A la que salta
Los animales de la misma manada entre sí, de vez en cuando se dedican un bufido, un mordisco o un zarpazo para marcar su posición, o simplemente para avisar al prójimo de un límite que debe ser respetado para garantizar la continuidad de la asociación. Cuando ese límite no se respeta, el emisor del bufido pasa a mayores y, si aun así no es escuchado, lo que era un aviso se convierte rápidamente en una disputa más abierta que acaba con alguien herido, si no muerto.
Las personas probablemente también hacemos este tipo de cosas, solo que de una manera más sofisticada, social y a través de la palabra y el gesto. No difiere mucho una mala respuesta ante un comentario que se considera inapropiado del bufido del que hablábamos más arriba. Tampoco el comentario difiere mucho de la tentativa de transgresión de los límites que lo inicia todo. Cabe preguntarse qué hace que el transgresor o transgresora tome esa iniciativa en un primer momento, «¿por qué me están tocando las narices?». Aunque, por otro lado, también cabe preguntárselo hasta cierto punto, y es que, al contrario de los gatos, que se bufan y lanzan un par de zarpazos y cada uno se va a su espacio en busca del status quo, las personas a veces carecemos de esa capacidad. Los gatos no suelen obsesionarse con el porqué después de marcarse, sin embargo, nosotros podemos mantener el conflicto al borde del estallido durante largo tiempo.

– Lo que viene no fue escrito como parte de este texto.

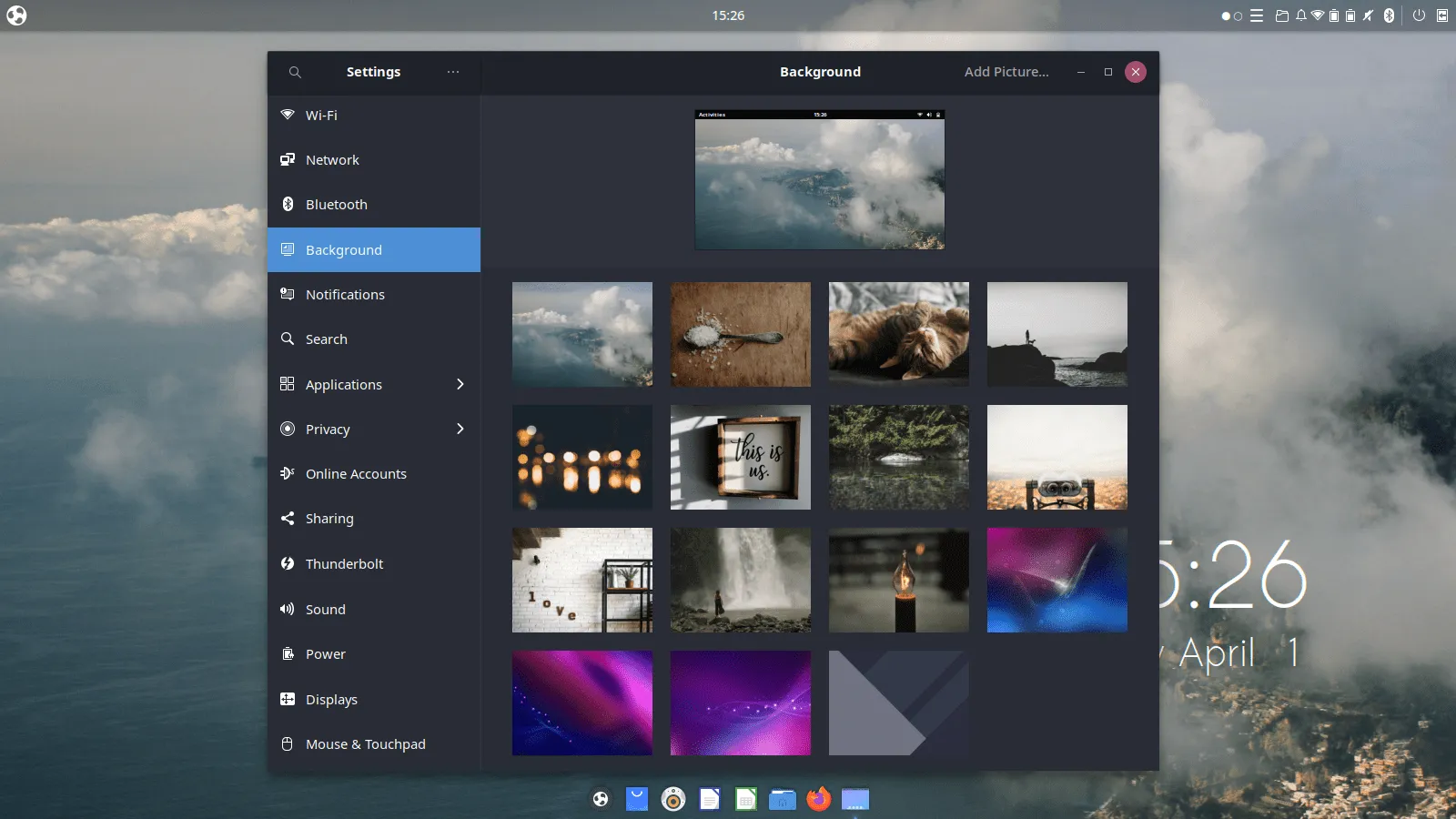Open the Files folder in dock
Image resolution: width=1456 pixels, height=819 pixels.
click(783, 799)
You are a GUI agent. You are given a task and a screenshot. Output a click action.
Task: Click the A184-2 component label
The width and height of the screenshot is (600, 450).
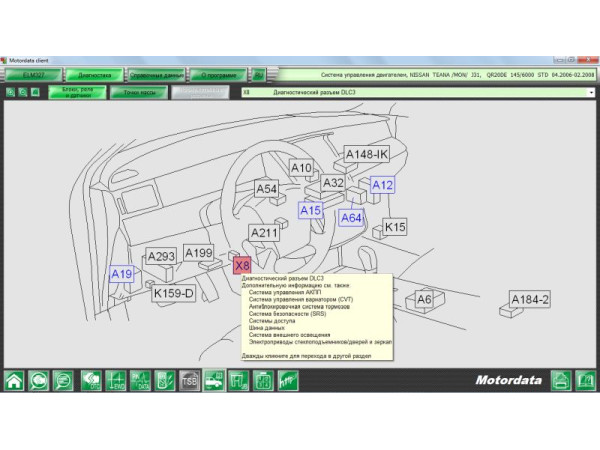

Probablemente cuando empezamos a obsesionarnos sacando la cuenta de las ofensas cotidianas, recabando las pequeñas victorias pírricas que en nuestro fuero interno consideramos demostraciones de la legitimidad moral para continuar el enfrentamiento, estamos simplemente negándonos a aceptar que el otro está molesto o que hemos transgredido alguno de los límites que, para él o ella, no son negociables, y los que simplemente tenemos que aceptar si queremos mantener la relación. Es cierto que, una vez iniciada la rueda de reproches, es difícil saber dónde comienza dicha rueda –siendo un círculo– para empezar a colocar los hechos, entender las motivaciones reales y crear un cambio que realmente atienda a las segundas más que a los primeros. Sin embargo, incluso los gatos deciden «ya es suficiente» en algún punto, incluso aunque no se dirima la disputa y se repitan las escenas de arañazos y carreras. Probablemente, lo más difícil de tomar la iniciativa de parar esa rueda que deriva en escalada y distanciamiento es asumir el riesgo de bajar las defensas lo suficiente, y al mismo tiempo preservar la posición que queremos tener en la relación para defender lo que consideramos importante. Es decir, a veces pensamos que el primero que cede, pierde. Y al mismo tiempo, si nadie cede, todos pierden.
También nos es difícil parar la escalada porque, al entrar en ese modo agresivo todo se vuelve en nosotros más primitivo, se encienden en nosotros los ancestrales sistemas de alerta que siguen estando ahí para proteger de un peligro físico potencial. Obviamente, si no estamos entrenados a cuestionar nuestros impulsos y sus motivos reales, a pensar en cómo pensamos, o si, por el contrario, estamos entrenados en la pelea o en la confrontación a cualquier precio, va a ser un franco esfuerzo el frenar para tener en cuenta al otro o analizar por qué narices llevamos discutiendo una hora sobre no haber comprado «eso que te pedí si ibas a comprar».
También, a diferencia de los gatos, nosotros podemos darle una vueltita a lo que es prioritario si hemos decidido vivir juntos, podemos tomar nota de lo que nos ha molestado y explicarle al otro –honestamente, no para ganar la batalla– por qué eso es tan relevante o dónde tenemos una herida que necesitamos que sea cuidada. En definitiva, por un lado no nos diferenciamos demasiado de los gatos en algunas cosas e incluso podemos aprender de ellos, por otro, nuestra habilidad para colaborar y mentalizar (pensar en lo que pensamos unos y otros) es muy superior, por no hablar de nuestra creatividad para reinventarnos.